It’s been four years since I contributed to a Foto8 Summershow exhibition. This year I submitted some of my work for the 2012 edition of the show, held at the Host Gallery in London. One of my images was selected and I thought I would share with the OCA community how I decided on which images I submitted.
Backed by the prestigious magazine Foto8, the Summershow attracts UK and international documentary photographers who know that the show has gained a reputation for exhibiting work that redefines and expands our understanding of the documentary genre. For this year’s edition a total of 3200 images were received and 159 were selected for the exhibition – see press release.
Such stiff competition requires a very methodical approach to making a submission if you want your work to be amongst the 5% final chosen images.
What were they looking for?
There is no set theme and photographers are invited to submit personal, political or commissioned work undertaken recently, of any subject, style or genre, which engages or challenges the viewer, either to convey stories, raise questions or provoke feeling. Above all we encourage free expression and are keen to see new and creative approaches to the medium.
How many images?
You may make only one entry to the competition with UP TO THREE images to be considered as a sequence or individually.
I read the guidelines over and over again because every bit of information in them was relevant to the process of choosing which images to submit. I ruminated about them for over a week, mentally browsing my picture library and making preselections of my images. That’s before I actually sat down and got sucked into Lightroom to prepare the digital submission.
The following are some of the issues that I had to think about long and hard before parting with £20 and sending my entry.
- Three individual images or a sequence of three? This prompted further questions that I had to answer as honestly as possible. What kind of photographer am I? What do I do? Why am I taking photographs? What is the purpose of my photography?
- “…work that challenges the viewer…” what do they mean by that? What is it that they expect me to challenge, really? Preconceptions, social hierarchies, cultural understanding?
- “Above all we encourage free expression…creative approaches…” Does that mean that expression and creativity will have more specific weight than information and storytelling? Are they looking for more conceptual approaches to documentary?
I agonised on the above questions and trawled my stock of recent work, putting together a puzzle of submission guidelines, personal and commissioned work. I finally decided on three images that could be considered both as a sequence and individually. This was my submission:
A set of three images taken on commission for Tree Aid in 2011.

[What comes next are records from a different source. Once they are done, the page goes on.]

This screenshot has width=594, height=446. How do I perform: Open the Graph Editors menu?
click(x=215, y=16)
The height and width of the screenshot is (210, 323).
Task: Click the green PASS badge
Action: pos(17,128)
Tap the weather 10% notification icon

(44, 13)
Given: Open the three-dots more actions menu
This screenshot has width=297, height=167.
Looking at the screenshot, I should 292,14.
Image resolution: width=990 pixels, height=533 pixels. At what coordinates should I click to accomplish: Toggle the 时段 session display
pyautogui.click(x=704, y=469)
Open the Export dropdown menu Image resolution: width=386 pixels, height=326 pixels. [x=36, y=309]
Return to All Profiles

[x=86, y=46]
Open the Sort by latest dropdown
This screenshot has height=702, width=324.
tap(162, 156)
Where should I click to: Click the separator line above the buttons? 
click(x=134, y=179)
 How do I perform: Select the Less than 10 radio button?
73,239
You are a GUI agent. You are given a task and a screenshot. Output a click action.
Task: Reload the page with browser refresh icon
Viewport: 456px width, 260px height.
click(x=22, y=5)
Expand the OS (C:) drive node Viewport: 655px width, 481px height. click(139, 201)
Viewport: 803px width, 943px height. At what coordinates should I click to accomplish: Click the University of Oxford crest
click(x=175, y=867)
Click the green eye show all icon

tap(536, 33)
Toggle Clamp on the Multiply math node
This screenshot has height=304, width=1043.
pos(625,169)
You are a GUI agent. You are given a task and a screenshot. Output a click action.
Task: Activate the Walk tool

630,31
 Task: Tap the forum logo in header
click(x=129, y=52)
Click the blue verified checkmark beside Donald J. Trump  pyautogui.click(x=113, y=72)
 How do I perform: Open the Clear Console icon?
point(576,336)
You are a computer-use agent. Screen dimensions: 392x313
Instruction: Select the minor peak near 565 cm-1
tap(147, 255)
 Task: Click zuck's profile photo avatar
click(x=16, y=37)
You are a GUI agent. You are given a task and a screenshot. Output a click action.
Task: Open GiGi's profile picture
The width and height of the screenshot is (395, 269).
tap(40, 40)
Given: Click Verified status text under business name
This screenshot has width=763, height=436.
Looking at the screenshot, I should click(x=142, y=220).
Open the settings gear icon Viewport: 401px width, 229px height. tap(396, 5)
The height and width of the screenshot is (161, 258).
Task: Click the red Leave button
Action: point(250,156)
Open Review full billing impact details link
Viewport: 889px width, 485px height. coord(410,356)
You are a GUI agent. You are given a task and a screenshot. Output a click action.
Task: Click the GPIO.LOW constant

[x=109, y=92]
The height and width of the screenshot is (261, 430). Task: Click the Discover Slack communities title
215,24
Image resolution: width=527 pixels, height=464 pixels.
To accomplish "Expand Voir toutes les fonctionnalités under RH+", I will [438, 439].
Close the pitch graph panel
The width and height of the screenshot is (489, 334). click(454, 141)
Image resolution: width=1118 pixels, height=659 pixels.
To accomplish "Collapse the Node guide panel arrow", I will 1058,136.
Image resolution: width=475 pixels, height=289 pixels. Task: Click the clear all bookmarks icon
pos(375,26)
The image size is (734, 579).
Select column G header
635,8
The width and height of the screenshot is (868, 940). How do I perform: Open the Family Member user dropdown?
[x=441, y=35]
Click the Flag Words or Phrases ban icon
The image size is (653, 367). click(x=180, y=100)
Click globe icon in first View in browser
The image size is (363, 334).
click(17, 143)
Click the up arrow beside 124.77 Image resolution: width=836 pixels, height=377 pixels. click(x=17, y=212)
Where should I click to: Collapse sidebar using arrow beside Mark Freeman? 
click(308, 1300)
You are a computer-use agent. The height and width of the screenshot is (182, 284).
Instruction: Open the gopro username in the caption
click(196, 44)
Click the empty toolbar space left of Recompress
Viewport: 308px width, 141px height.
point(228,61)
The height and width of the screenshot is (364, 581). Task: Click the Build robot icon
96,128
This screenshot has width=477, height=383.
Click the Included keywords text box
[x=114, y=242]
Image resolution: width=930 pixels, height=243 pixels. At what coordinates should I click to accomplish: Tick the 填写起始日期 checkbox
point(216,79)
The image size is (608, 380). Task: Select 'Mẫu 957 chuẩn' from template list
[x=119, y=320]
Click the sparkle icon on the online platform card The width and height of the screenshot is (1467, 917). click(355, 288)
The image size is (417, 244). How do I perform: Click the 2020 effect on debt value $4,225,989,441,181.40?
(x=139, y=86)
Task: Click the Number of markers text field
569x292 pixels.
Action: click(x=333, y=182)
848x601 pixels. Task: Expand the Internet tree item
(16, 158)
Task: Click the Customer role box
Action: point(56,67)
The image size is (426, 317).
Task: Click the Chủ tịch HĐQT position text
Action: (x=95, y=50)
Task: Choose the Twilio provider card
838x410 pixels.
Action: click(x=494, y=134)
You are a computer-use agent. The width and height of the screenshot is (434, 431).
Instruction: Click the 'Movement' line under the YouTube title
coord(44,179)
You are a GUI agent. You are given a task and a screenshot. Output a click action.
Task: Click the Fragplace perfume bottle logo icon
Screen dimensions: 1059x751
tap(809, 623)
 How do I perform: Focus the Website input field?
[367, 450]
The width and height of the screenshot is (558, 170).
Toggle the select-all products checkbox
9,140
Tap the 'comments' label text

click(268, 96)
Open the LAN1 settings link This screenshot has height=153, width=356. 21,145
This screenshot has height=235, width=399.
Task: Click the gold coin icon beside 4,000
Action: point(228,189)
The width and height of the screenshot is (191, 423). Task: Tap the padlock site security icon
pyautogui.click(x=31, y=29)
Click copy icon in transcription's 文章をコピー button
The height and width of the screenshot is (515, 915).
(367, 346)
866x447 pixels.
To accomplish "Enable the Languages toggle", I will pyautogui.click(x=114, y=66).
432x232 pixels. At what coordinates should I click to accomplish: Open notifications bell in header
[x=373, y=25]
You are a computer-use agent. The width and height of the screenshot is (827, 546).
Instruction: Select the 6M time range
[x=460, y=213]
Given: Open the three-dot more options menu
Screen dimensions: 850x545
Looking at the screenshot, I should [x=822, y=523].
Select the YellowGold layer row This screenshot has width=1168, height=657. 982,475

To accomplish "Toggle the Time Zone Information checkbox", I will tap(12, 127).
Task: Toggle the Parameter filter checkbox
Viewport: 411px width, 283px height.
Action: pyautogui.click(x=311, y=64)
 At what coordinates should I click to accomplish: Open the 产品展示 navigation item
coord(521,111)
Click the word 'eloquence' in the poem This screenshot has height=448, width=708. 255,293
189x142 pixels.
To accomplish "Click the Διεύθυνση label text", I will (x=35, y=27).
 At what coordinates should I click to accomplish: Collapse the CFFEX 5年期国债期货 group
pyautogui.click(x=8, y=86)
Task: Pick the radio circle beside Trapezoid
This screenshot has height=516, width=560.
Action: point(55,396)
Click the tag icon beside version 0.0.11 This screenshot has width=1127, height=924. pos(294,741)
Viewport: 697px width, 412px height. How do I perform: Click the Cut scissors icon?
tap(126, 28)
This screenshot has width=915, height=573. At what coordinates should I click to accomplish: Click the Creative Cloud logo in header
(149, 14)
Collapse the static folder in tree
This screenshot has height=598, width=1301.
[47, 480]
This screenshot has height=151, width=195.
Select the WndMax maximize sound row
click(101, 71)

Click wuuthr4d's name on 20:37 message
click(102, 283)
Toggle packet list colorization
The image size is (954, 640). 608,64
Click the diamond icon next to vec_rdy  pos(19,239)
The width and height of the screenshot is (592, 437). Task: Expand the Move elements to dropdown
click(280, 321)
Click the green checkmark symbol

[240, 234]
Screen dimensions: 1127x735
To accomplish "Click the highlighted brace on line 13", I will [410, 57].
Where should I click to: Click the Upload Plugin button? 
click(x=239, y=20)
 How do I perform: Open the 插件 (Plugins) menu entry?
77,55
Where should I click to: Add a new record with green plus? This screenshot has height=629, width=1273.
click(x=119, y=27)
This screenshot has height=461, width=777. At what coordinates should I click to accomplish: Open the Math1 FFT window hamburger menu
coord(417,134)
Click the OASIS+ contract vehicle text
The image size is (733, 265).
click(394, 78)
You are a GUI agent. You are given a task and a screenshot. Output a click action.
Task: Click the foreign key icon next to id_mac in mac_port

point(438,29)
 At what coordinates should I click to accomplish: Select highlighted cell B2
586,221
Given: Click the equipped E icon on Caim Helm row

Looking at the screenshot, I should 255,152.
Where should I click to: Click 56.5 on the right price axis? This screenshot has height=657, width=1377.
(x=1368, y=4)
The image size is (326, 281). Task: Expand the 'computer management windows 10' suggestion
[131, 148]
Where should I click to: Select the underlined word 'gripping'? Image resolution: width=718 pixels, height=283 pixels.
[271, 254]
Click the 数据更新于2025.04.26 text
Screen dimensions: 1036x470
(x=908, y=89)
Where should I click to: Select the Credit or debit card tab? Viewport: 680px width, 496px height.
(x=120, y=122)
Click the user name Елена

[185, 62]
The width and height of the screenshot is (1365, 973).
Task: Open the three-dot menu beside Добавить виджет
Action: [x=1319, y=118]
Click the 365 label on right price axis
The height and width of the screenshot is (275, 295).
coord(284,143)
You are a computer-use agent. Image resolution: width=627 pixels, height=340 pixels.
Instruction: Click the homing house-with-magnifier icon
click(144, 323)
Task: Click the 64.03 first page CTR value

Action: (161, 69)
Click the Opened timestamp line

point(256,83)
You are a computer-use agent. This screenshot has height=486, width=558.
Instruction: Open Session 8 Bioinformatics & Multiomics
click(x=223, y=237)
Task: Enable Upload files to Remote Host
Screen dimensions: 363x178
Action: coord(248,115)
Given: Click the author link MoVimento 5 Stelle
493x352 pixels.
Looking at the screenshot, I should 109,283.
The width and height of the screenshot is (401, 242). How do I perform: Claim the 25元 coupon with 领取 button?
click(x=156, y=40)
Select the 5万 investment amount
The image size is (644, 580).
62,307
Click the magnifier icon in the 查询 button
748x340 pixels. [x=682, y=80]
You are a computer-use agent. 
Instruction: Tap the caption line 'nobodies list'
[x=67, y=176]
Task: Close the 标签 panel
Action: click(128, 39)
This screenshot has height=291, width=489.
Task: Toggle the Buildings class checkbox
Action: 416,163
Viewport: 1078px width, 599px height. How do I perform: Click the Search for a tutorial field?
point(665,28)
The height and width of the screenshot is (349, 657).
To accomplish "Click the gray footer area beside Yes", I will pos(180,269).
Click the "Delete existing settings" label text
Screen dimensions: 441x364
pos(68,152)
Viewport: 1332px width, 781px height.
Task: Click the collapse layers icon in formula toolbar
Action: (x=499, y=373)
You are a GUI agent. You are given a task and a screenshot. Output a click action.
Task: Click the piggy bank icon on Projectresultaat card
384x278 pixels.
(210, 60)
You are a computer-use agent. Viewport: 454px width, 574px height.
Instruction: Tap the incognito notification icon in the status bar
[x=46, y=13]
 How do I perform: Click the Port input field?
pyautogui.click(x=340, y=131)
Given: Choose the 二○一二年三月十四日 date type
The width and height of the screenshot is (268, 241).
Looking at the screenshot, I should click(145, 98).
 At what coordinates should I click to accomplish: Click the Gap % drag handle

This is a summary of why I decided on these images in particular – deciding factors are not just purely visual:
- They work together to tell a story, that of people working to exhaustion in gold mines in Burkina for the sake of gold.
- They are the result of a genuine interaction between me as photographer and them as subjects of my photography – including the sleeping workers, to whom I spoke when they woke up soon after I took their picture. I feel my work was not only done for an ethical and worthwhile cause but also ethically produced. I feel it is legitimate to show it on an exhibition as long as I do not put my subjects out of context.
- They are visually uncluttered and the elements of design in them work well from a creative and expressive perspective. I believe they are photographs that attract the viewer’s attention, which is a pre-requisite for subsequently conveying information to them. I also thought that the first two images, being almost monochromatic, provided a balance for the highly saturated third image.
- In the first two images we can see the faces of the gold miners, but the face of the gold wearer remains anonymous in the third photograph. Interestingly, it is the gold miners in developing countries the ones whose faces we don’t see. I thought that the exhibition jury would pick up on the connotations of that.
The photograph of the two sleeping gold miners was selected by Foto8.
The final decision I had to make was to do with pricing the selected photograph. I had been paid for the job anyway; it was commissioned work. I felt awkward treating an image of two dusty Burkinabé gold miners as a commodity item. Isn’t an art gallery photograph a commodity object after all?
A can of worms.
So I priced the framed print at £350. The Host Gallery gets 50% of that. It has cost me £55 to print and frame it and a further £12 to send it by courier. And this is what my entry in the exhibition catalogue will read:
101. Jose Navarro
Séguénéga in northern Burkina Faso is suffering serious environmental damage due to the growth of gold mining. There are nine major mines where workers, mostly young men, are paid by the number of bags of stones they dig out. 90% of able people in northern Burkina have been drawn to these mines.
£350 (100% of the profit made by the photographer through print sales goes to support the work of Tree Aid in Burkina Faso – www.treeaid.org)
I had no desire to open that can of worms. I took the photograph of the two gold miners to tell a story. I was paid for it. And while a gallery is a perfectly good place to show documentary, I have no intention of making of those two miners objects of consumption.
That’s my answer to the questions I posed at the beginning of this article.
The exhibition will be on display at the Host Gallery 7th July – 18th Aug 2012. Make sure you go and see it because I have had a peek at the exhibition catalogue and there is very, very interesting work.